A world where the richest pay their fair share of tax

  • The coronavirus crisis must mark a turning point in the taxation of the richest individuals and big corporations. We must look back on this crisis as the moment when we finally started to tax the rich fairly once more – the moment that the race to the bottom ended and the race to the top began.
  • This can include increased wealth taxes, financial transaction taxes and an end to tax dodging. Progressive taxation of the richest members of society is the cornerstone of any equitable recovery from the crisis, as it will enable investment in a green, equitable future.
  • Argentina showed the way by adopting a temporary solidarity wealth tax on the extremely wealthy that could generate over $3bn to pay for coronavirus measures, including medical supplies and relief for people living in poverty and small businesses.

A world of climate safety

  • Climate breakdown is the biggest threat ever to human existence. It is already destroying the livelihoods and taking the lives of the poorest, economically excluded and historically oppressed communities.
  • Women in these communities are among the most affected.
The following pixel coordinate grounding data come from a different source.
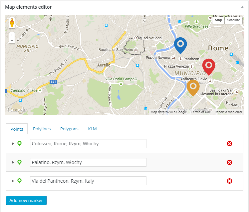Viewport: 249px width, 212px height.
Task: Remove the Palatino marker with red X
Action: pos(229,162)
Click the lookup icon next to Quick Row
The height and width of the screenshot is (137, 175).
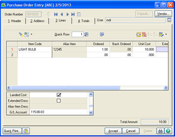coord(87,34)
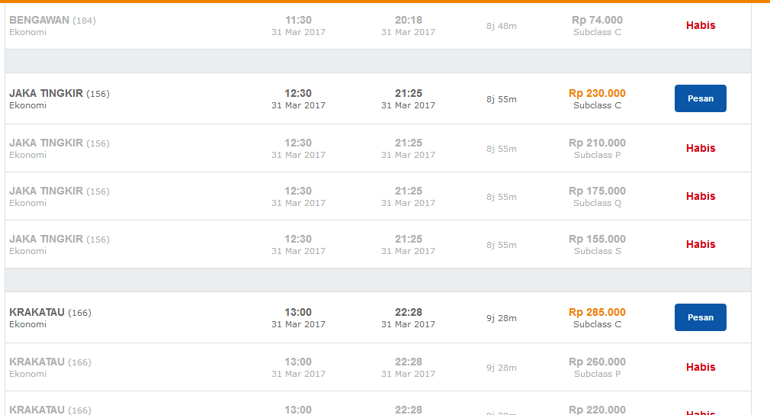Click Habis label on Bengawan row

click(700, 25)
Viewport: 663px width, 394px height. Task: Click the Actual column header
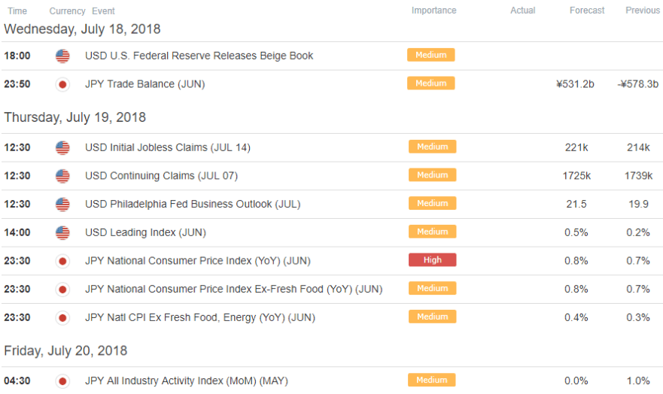522,11
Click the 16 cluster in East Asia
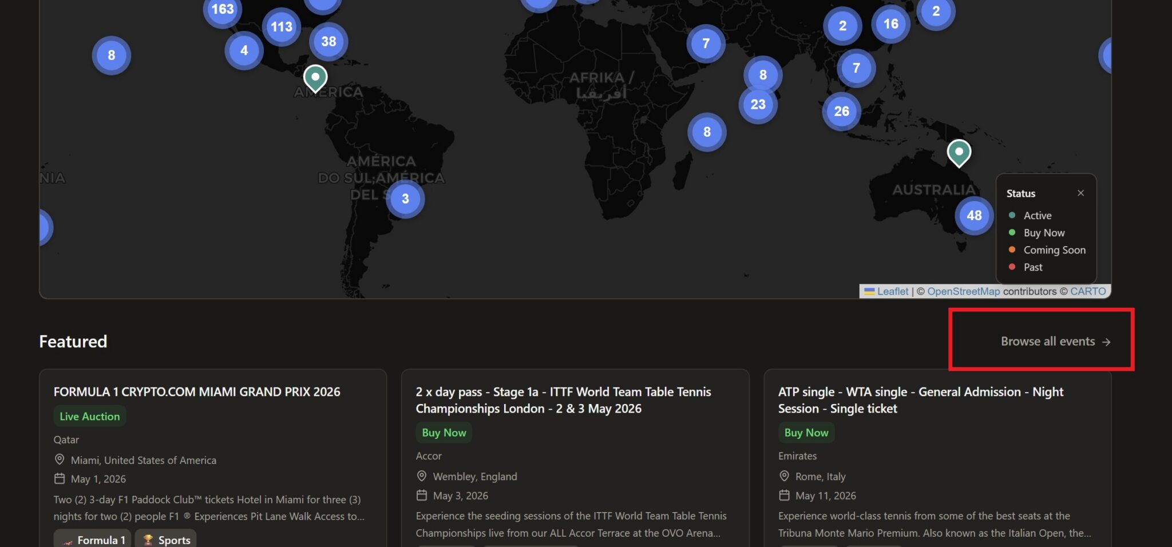Viewport: 1172px width, 547px height. click(x=890, y=24)
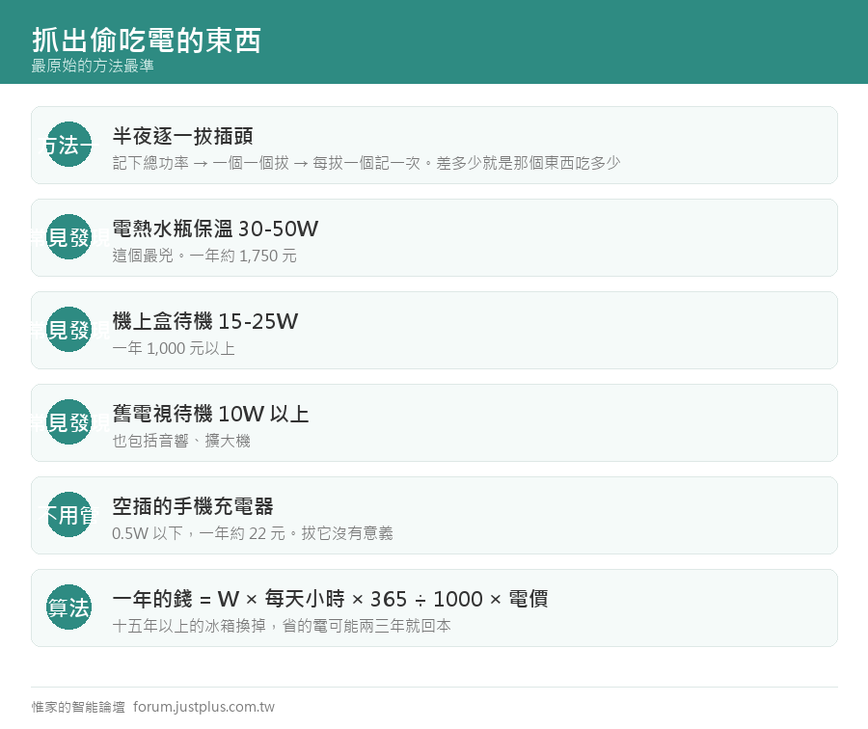868x729 pixels.
Task: Click the 不用管 round badge
Action: [x=68, y=515]
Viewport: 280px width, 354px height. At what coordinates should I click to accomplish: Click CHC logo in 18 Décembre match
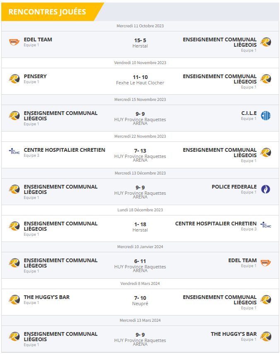tap(266, 225)
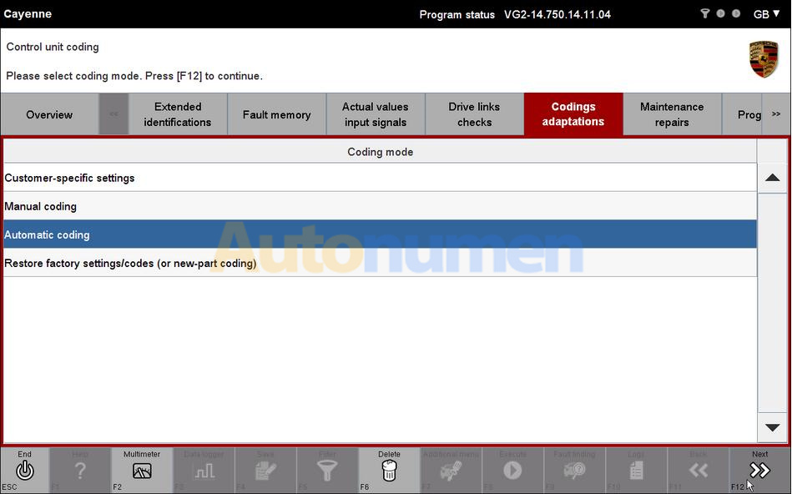Choose Restore factory settings/codes option
The width and height of the screenshot is (792, 494).
380,263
To prevent this, we need to build a green economy that prevents further degradation of our planet and preserves it for our children.
  • We need an end to all subsidies for fossil fuels, and an end to fossil fuel corporations and their rich shareholders making profits from government bailouts.
  • The fight against inequality and the fight for climate justice are the same fight. The pandemic has shown us that massive action by governments is possible in the face of a crisis; we must see the same level of action to prevent climate breakdown.

Way Forward:

We are at a pivotal point in human history, a moment that will be written about in history books. We cannot return to the brutal, unequal and unsustainable world that the virus found us in. Humanity has incredible talent, huge wealth and infinite imagination. We must put these assets to work to build a more equal human economy that benefits everyone, not just the privileged few.